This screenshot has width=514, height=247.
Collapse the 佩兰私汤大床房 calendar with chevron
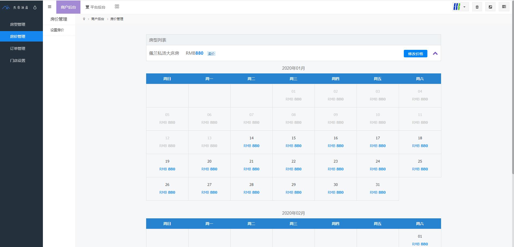coord(435,54)
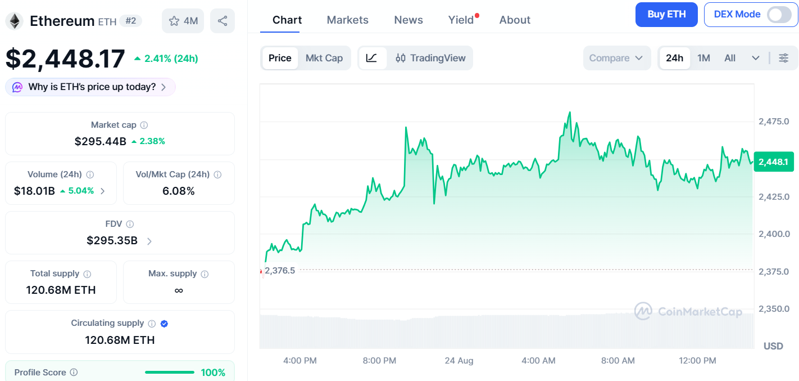
Task: Click the FDV info icon
Action: coord(130,224)
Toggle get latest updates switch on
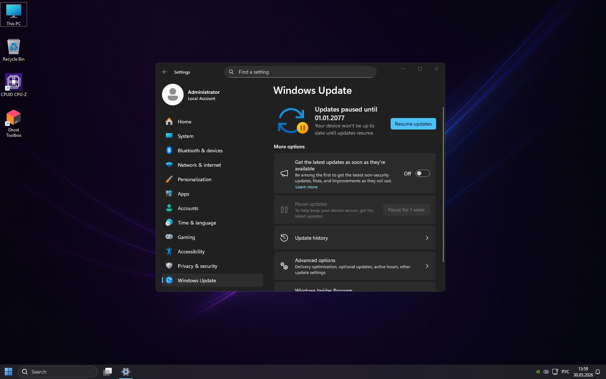This screenshot has width=606, height=379. tap(422, 174)
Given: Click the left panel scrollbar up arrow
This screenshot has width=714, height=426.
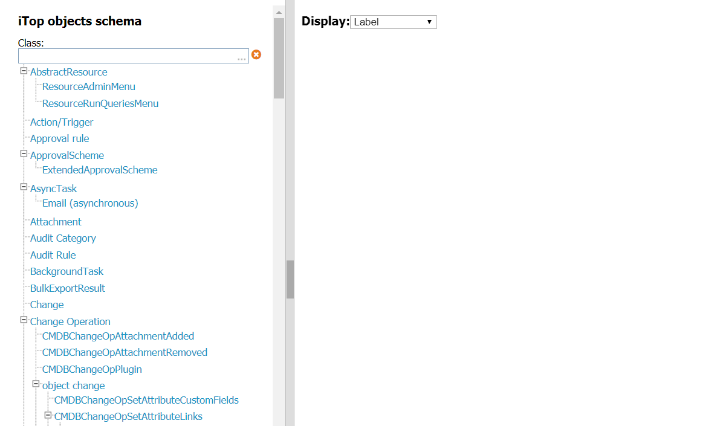Looking at the screenshot, I should (x=279, y=12).
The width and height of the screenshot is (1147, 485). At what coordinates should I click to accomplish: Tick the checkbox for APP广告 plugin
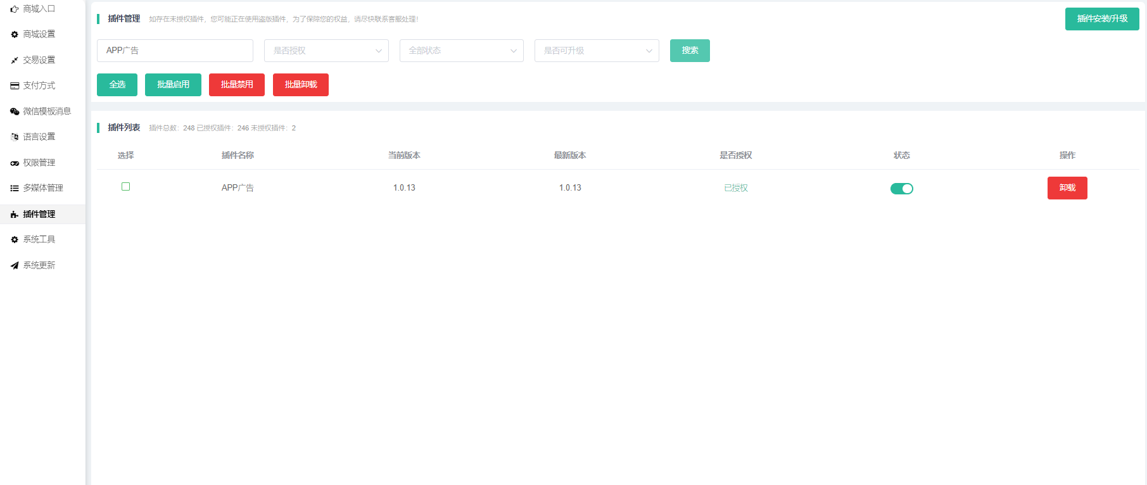click(x=125, y=187)
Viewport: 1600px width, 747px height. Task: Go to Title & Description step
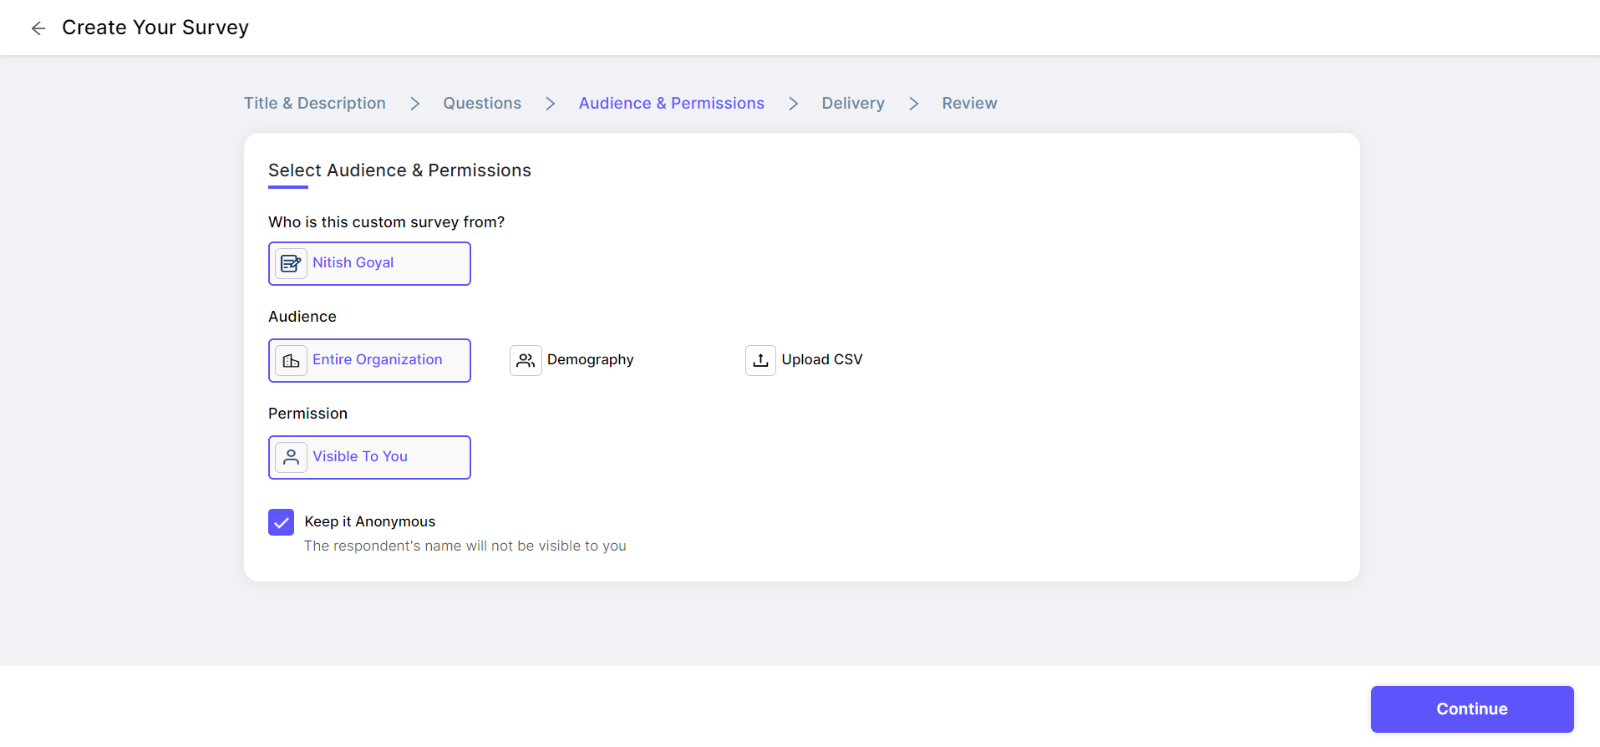[x=315, y=104]
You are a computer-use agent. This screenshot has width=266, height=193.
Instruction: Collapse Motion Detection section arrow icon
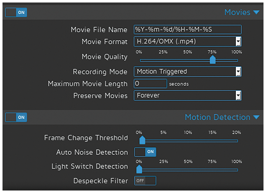(256, 117)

————————

» **Your task**
Write out the whole listing verbatim, images excluded.

» **Answer section**
This screenshot has width=514, height=247.
Collapse the 佩兰私汤大床房 calendar with chevron
coord(435,54)
Task: Click the FDV info icon
Action: coord(130,224)
Toggle get latest updates switch on
This screenshot has width=606, height=379. tap(422, 174)
Given: Click the left panel scrollbar up arrow
This screenshot has width=714, height=426.
Looking at the screenshot, I should (x=279, y=12).
The width and height of the screenshot is (1147, 485). At what coordinates should I click to accomplish: Tick the checkbox for APP广告 plugin
click(x=125, y=187)
Viewport: 1600px width, 747px height. Task: Go to Title & Description step
[x=315, y=104]
You are a computer-use agent. This screenshot has width=266, height=193.
Instruction: Collapse Motion Detection section arrow icon
(256, 117)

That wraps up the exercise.